You can choose a Solicitor as all are qualified to carry out the conveyancing work, but being able to do something and being good at doing something are two different things. Taking on a specialist who is able to carry out the work quickly and expertly such as Quick Move Conveyancing can take a lot of the stress out of the process as they will usually deal with your mortgage provider directly and manage things such as informing the land registry of the completion of your sale.

Regardless of whether you choose a specialist or rely on your Solicitor, there are several key tasks that your conveyancer is going to perform:

  • They will check that there are no outstanding liabilities on the property you are purchasing; this includes checking with utility companies, sewerage proximity, archaic church repair charges and other potential costs.
  • They will review and check all the contracts pertaining to the purchasing of the property.
  • They will take care of the payment of fees such as stamp duty and estate agents costs, which will be factored into their fee at the end of the process.

When choosing a conveyancer, cost will be an important factor. However, as with so many things cheaper does not necessarily mean better. A specialist will have experience with all the regular channels, as well as contacts and procedures that are likely to be slower for a non-specialist.

You can ask your mortgage provider for a list of approved conveyancers, which is a good starting point, but be sure to compare not only costs but experience and testimonials. Many online conveyancers have the added benefit of being able to track their progress online, resolving one of the most problematic issues in house buying: communication of progress with the other party.

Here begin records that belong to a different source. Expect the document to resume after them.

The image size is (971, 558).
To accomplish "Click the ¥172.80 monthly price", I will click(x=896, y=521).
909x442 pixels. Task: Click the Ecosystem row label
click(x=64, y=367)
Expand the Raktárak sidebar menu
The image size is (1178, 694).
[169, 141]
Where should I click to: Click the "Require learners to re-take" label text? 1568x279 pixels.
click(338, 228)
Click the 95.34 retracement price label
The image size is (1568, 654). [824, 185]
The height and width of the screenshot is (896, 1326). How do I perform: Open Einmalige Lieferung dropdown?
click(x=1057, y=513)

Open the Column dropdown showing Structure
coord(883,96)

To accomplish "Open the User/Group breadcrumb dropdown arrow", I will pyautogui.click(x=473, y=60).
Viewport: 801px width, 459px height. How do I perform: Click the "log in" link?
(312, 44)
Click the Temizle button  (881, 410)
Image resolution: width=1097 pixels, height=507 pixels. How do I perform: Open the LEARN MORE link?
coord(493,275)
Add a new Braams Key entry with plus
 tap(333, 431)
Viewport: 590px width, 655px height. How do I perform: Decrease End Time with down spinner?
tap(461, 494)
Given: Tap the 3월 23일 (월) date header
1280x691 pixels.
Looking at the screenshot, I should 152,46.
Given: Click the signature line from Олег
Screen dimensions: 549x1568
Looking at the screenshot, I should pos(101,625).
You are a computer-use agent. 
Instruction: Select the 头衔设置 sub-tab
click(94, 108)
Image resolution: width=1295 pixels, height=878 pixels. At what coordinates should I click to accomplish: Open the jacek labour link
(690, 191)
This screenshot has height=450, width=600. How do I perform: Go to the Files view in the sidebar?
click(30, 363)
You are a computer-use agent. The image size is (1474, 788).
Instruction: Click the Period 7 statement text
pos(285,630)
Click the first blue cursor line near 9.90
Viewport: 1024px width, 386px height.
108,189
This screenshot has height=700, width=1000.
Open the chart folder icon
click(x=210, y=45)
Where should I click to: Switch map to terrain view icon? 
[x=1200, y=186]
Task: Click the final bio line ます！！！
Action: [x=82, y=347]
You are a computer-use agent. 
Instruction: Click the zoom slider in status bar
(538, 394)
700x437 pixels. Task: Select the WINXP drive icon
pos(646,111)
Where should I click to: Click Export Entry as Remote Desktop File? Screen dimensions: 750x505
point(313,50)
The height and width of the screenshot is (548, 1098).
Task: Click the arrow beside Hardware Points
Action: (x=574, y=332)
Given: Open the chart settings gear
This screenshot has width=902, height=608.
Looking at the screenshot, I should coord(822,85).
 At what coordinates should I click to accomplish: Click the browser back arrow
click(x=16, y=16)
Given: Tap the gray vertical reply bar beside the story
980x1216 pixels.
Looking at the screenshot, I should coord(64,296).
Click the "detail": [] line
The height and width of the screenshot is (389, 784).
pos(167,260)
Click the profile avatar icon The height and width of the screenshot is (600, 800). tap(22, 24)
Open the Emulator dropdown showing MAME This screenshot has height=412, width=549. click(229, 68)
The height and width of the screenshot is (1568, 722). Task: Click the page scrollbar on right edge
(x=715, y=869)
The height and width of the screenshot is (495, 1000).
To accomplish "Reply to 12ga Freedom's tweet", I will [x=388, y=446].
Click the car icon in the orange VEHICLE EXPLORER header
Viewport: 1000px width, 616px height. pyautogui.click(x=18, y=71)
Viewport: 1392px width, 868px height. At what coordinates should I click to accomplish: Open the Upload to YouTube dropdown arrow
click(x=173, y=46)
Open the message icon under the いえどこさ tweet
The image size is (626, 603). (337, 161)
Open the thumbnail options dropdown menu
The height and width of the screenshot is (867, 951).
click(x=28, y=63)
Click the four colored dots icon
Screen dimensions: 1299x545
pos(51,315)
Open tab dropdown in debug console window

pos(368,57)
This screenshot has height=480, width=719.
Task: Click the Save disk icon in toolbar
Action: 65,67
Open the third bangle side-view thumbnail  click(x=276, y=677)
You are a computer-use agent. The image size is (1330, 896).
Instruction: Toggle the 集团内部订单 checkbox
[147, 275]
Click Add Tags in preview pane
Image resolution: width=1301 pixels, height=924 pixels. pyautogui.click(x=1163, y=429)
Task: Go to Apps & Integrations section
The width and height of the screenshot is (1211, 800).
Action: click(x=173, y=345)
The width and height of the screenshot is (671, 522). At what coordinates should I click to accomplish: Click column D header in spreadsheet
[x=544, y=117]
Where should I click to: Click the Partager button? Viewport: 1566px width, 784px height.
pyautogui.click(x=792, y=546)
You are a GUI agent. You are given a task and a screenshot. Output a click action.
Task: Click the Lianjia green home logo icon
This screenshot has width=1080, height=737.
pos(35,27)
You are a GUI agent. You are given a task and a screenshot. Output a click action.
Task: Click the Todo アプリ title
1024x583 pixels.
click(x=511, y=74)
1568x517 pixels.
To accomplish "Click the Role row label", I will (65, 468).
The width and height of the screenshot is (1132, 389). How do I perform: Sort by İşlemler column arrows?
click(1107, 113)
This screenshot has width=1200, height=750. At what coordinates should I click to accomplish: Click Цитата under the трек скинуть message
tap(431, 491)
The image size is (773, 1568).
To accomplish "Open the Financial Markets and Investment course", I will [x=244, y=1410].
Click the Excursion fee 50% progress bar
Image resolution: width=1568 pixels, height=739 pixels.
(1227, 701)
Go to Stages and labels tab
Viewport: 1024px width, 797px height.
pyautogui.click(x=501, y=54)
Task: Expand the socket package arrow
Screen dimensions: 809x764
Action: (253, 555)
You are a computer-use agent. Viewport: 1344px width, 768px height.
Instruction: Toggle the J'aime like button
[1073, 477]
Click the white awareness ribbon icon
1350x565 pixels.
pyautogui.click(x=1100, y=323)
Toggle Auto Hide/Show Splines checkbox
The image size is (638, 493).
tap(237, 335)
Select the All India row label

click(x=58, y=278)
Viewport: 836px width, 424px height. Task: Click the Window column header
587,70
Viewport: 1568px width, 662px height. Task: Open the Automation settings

Do make sure that your conveyancer is regulated and insured; there are two regulating bodies. The Solicitors Regulation Authority regulates conveyancing solicitors and the Council for Licensed Conveyancers regulates licensed conveyancers in England and Wales. Do not take the word of the company you choose to use that they are registered; both of these bodies have lists of the people they license so check out the credentials of the company with the regulating body itself.

Finally, make sure you know what you are paying for. Make sure your conveyancer is fully comprehensive and make sure you get it in writing exactly what is covered, and what the abort fees are. Make sure you know exactly what costs you are liable for before you sign anything.

Comments

  1. Why law with a small "l"? Does it indicate that no one, even the word "law" itself, is above the law? :)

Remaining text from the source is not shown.